→ GIVEN RECORDS:
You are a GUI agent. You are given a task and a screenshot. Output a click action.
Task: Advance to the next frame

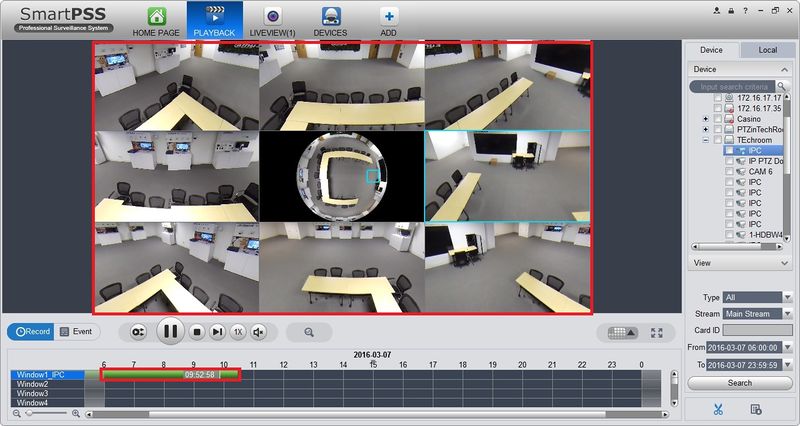coord(217,331)
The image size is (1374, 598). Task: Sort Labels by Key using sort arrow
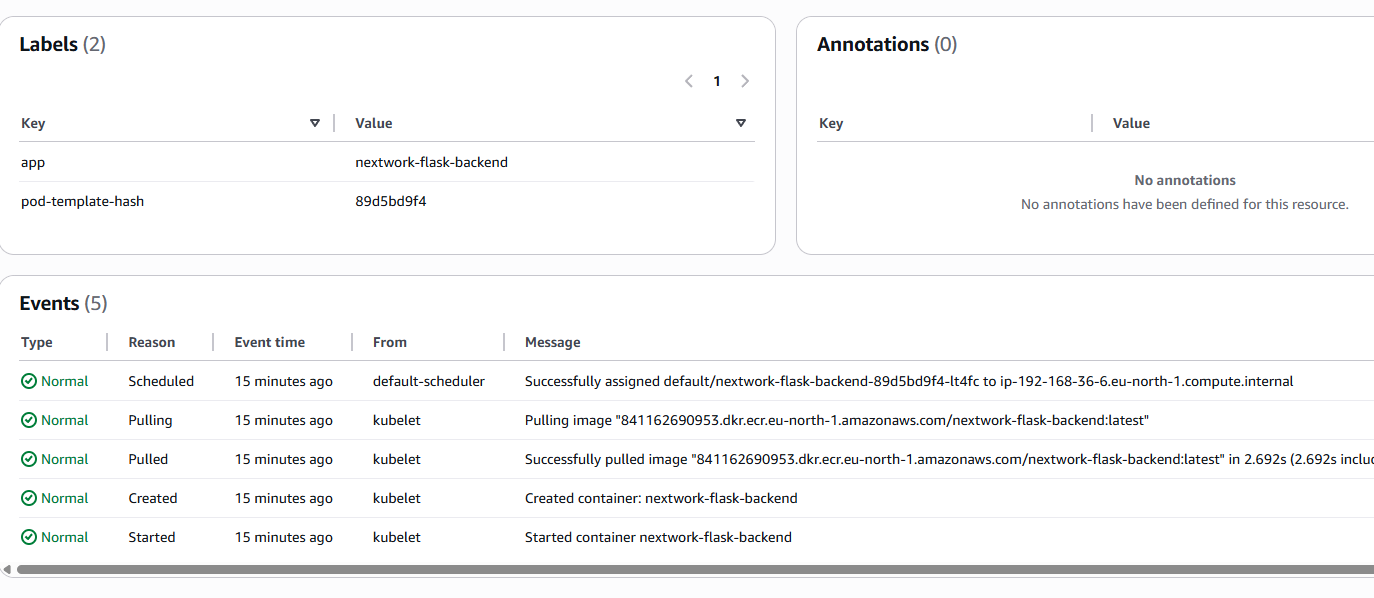(x=315, y=123)
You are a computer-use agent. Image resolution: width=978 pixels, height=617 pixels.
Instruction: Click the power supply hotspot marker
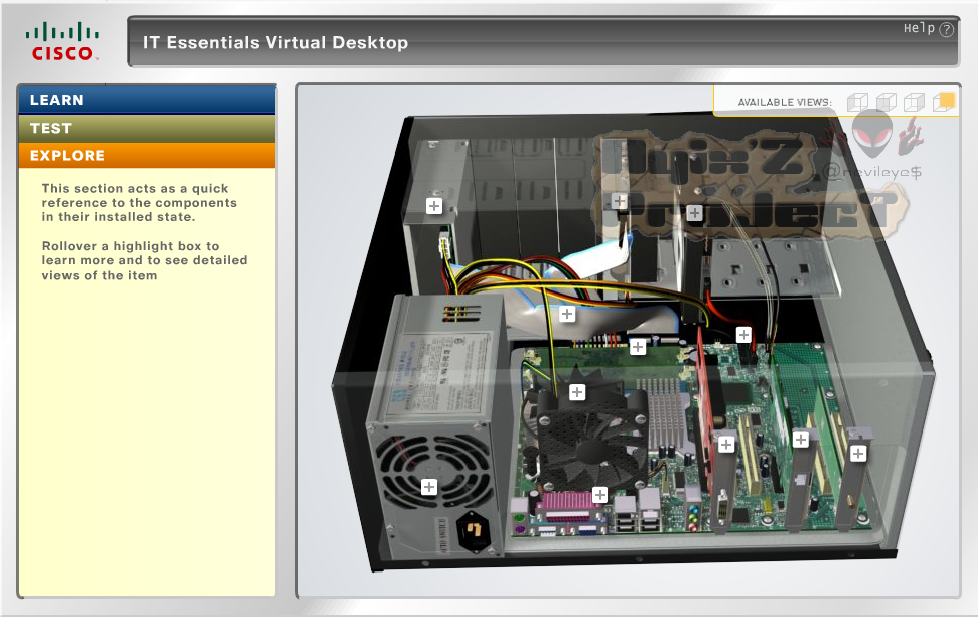429,486
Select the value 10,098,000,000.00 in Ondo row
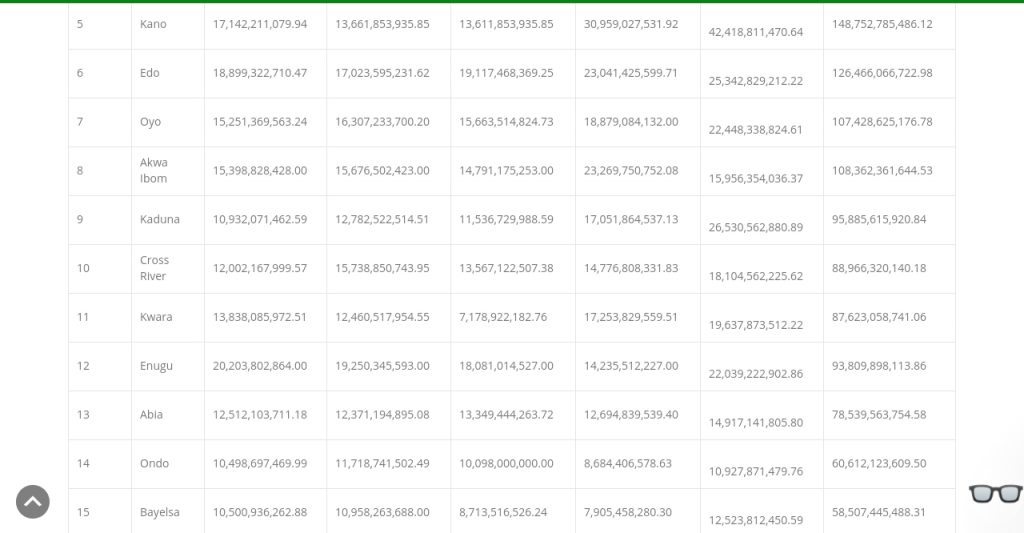1024x533 pixels. (506, 464)
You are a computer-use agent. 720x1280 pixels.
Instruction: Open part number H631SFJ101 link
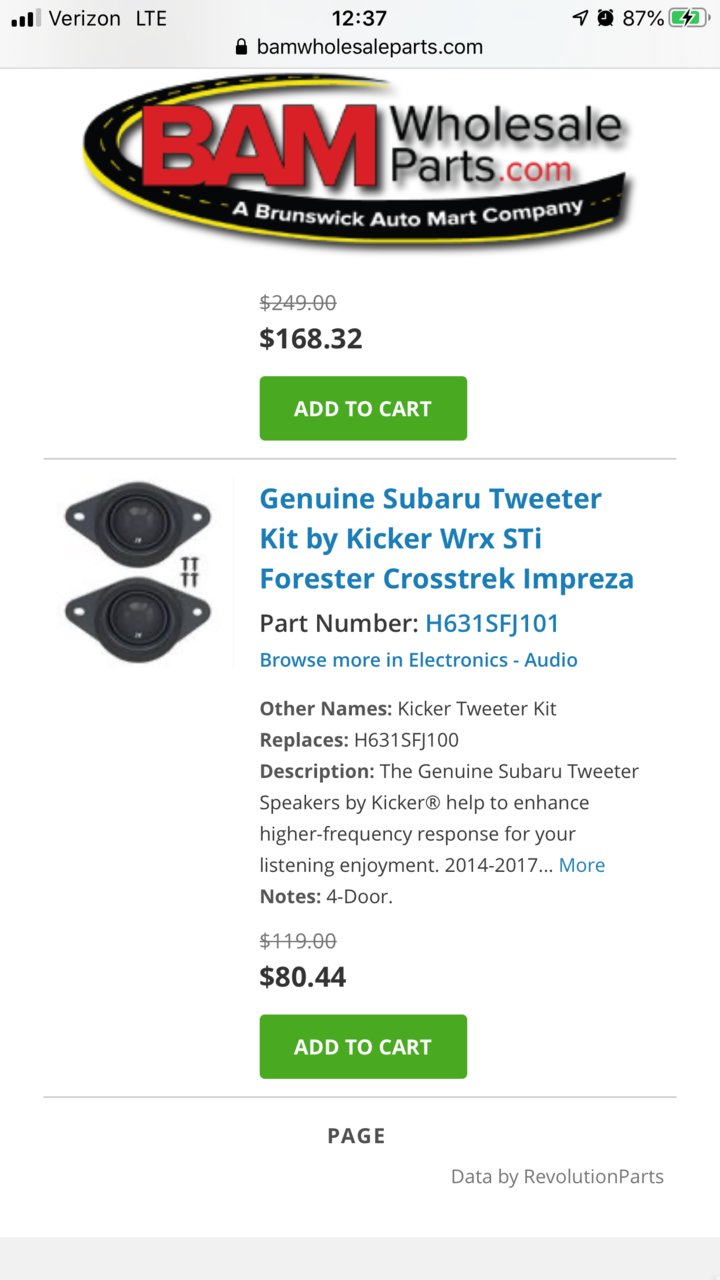tap(492, 623)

→ WORK ITEM:
Which of the lines above include the string "agent"? Pick them out and copy them.

→ EXERCISE ANSWER:
You are a GUI agent. You are given a task and a screenshot. Output a click action.
You are a computer-use agent. Image resolution: width=978 pixels, height=617 pixels.
You are a computer-use agent. 720x1280 pixels.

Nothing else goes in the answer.